The Nursery
comfort data, never a medical device
Ground rule, stated once: these sensors report room comfort — temperature, humidity, air, noise. They make no health claims and stay architecturally separate from Noctling's feeding logic. Reference bands: 68–72°F, 30–50% RH.
AirGradient ONE, self-assembly kit ($138) — open firmware, local HTTP API, official HA integration; temp, humidity, CO₂, PM2.5, VOC in one box, and an evening of soldering that was chosen on purpose. Plus a ~$15 ESPHome sound-level node for ambient dB and an Aqara FP2 (~$80) for presence-with-stillness — the sensor that makes nap-aware hush possible.
- Data path: sensors → HA → a small hub job → Supabase (its own
room_conditionstable) → a room card in Noctling beside the timeline. The ecobee SmartSensor's reading joins it via the local HomeKit path. - Deliberately skipped: subscription cloud baby-cams. If camera awareness ever matters, a local RTSP camera + Frigate on the hub does it without renting reassurance.

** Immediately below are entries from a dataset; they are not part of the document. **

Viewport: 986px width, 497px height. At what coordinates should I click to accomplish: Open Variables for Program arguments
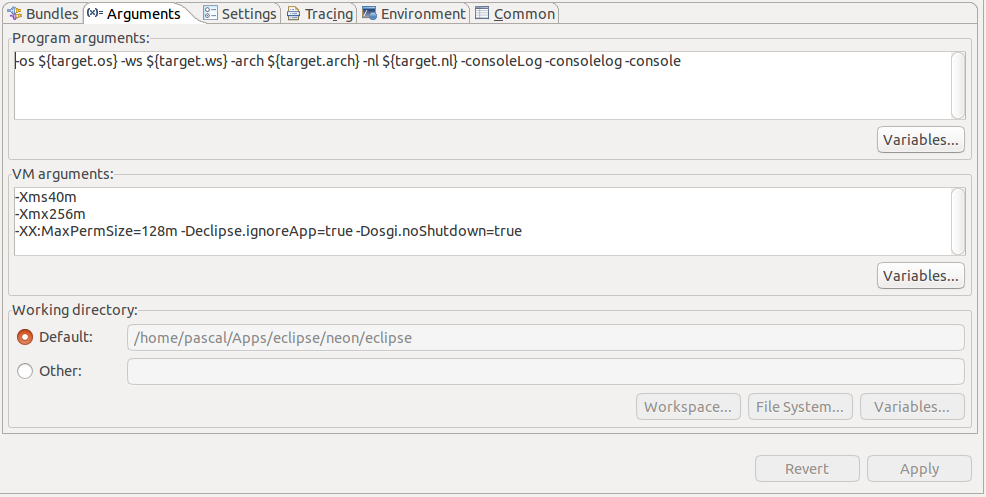(920, 139)
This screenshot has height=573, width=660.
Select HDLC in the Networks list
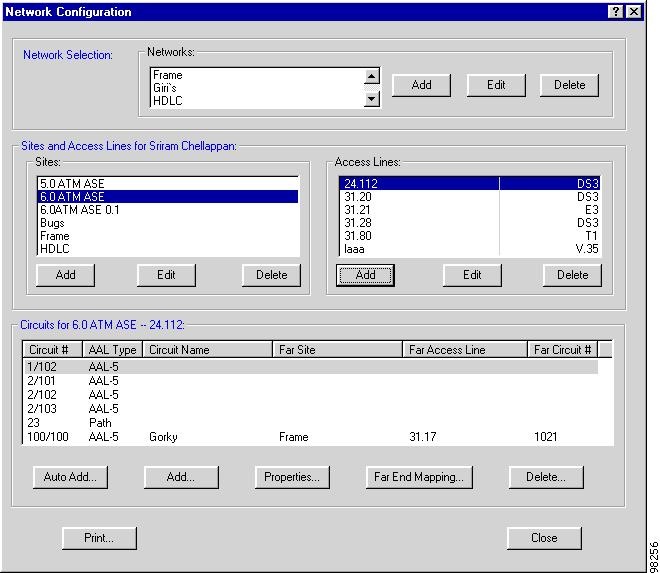pos(167,101)
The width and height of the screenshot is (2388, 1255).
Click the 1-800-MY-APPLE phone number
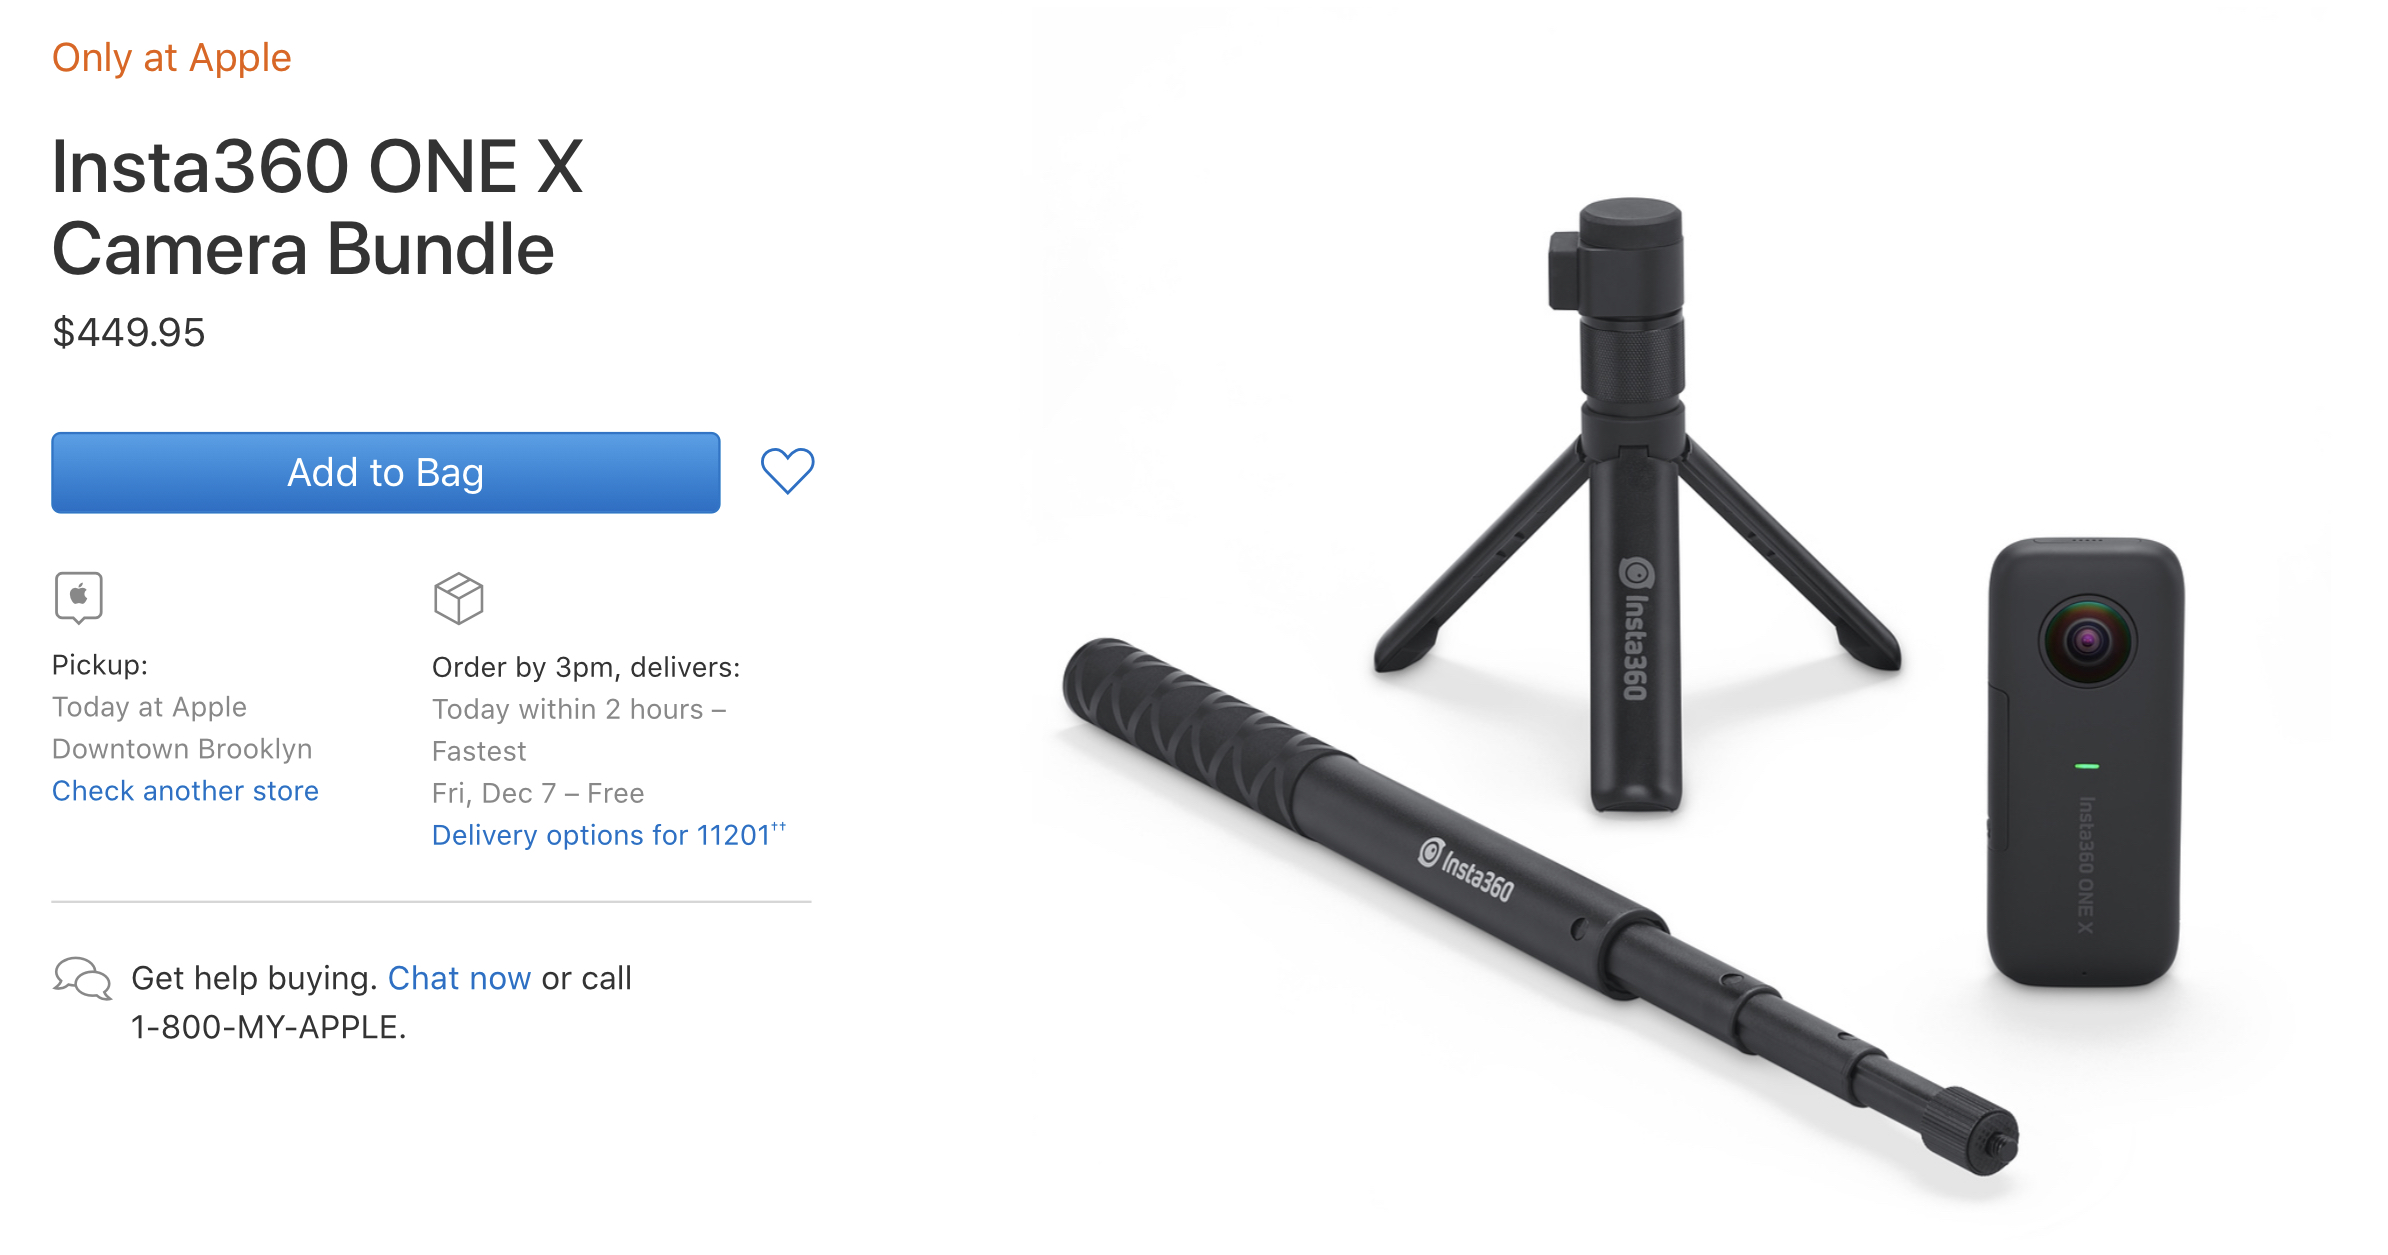coord(268,1027)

- If the kit loses its appeal: the value tier is the Qingping Air Monitor Lite (~$70) — real NDIR CO₂, HomeKit-local into HA, half the metrics; the tinker tier is the Apollo AIR-1 ($90–150), native ESPHome. The AirGradient stays the pick for one-box coverage plus the local API.
The Kitchen
the printer · the morning slip
WiFi thermal printer on the counter — MUNBYN ITPP047 WiFi ($140 on sale) as the
native-wireless route, or a $65 refurb Epson TM-T20II (eBay) behind a small WiFi bridge. ESC/POS over
the network, driven by python-escpos from the hub; the print service gets a
wake-and-retry loop because WiFi printers doze, and the future UniFi 2.4GHz network is the cure.
Paper: phenol-free rolls only (~$30/50-pack) — small hands will hold these slips.
- The morning slip — the reason it exists: 7am, the day prints itself. Weather off the Tempest, calendar, todos, and Walter's overnight log with feeding intervals, flagged bold if any gap ran close. A physical handoff for whoever's on shift, QR back to the app.
- The todo ticket: an MQTT topic + HTTP endpoint means a phone Shortcut, n8n, or Claude can push a tear-off list to the counter from anywhere.
- The tiers: buy-once is the Epson TM-T20III ($250–330) — the POS-world workhorse, decades of driver sanity; value is the MUNBYN (~$110, native WiFi); budget-prove-the-idea is the $65 refurb TM-T20II. All speak the same ESC/POS, so the software never changes when the printer does.
Outside
two on the brick, two in the soffit · switches, not bulbs
Inovelli Blue 2-1 switches — one for the porch's single-pole pair, one plus a $25 Aux for the driveway's 3-way — running clean on neutrals fished down from the attic during the open-attic window (14/3 on a 15A lighting circuit; match the breaker, not more). Native Zigbee2MQTT, full energy monitoring, dumb weather-rated bulbs stay in the fixtures, manual override stays at the wall.
- Why switches: enclosed exterior fixtures cook or freeze smart bulbs past their ratings, and one flip of a wall switch turns any smart bulb dumb. The rectangular soffit units were never a bulb-retrofit target anyway.
- What it composes: dusk-to-dawn from sun elevation (or the Tempest's actual lux), a driveway motion sensor later, arrive-home lighting, and the tornado tier flashing the exteriors for anyone outside.
The Pit
reconnect the recteq · instrument around it
- The reconnect (once coverage exists): dedicated 2.4GHz SSID, phone on the same band with Bluetooth + Local Network + Location allowed, WPA2/WPA3-mixed — and recteq support's own trick of pairing from the yard at 1–2 bars. The honest fix is coverage: the deck is a dead zone until the outdoor AP goes up; a relocated Deco is the interim bar of signal.
- Don't build on recteq's cloud — it's closed, undocumented, and its one community integration died years ago. The app is for glancing; the instrumentation is for real.
- The instrument: a Combustion Inc predictive thermometer (BLE/MeatNet, solid community HA integration) in the meat — live cook dashboard on the LAN, and the Sonos announcing the stall break off rate-of-rise, politely, never during quiet hours. A MeatNet repeater covers the deck-to-hub distance if needed.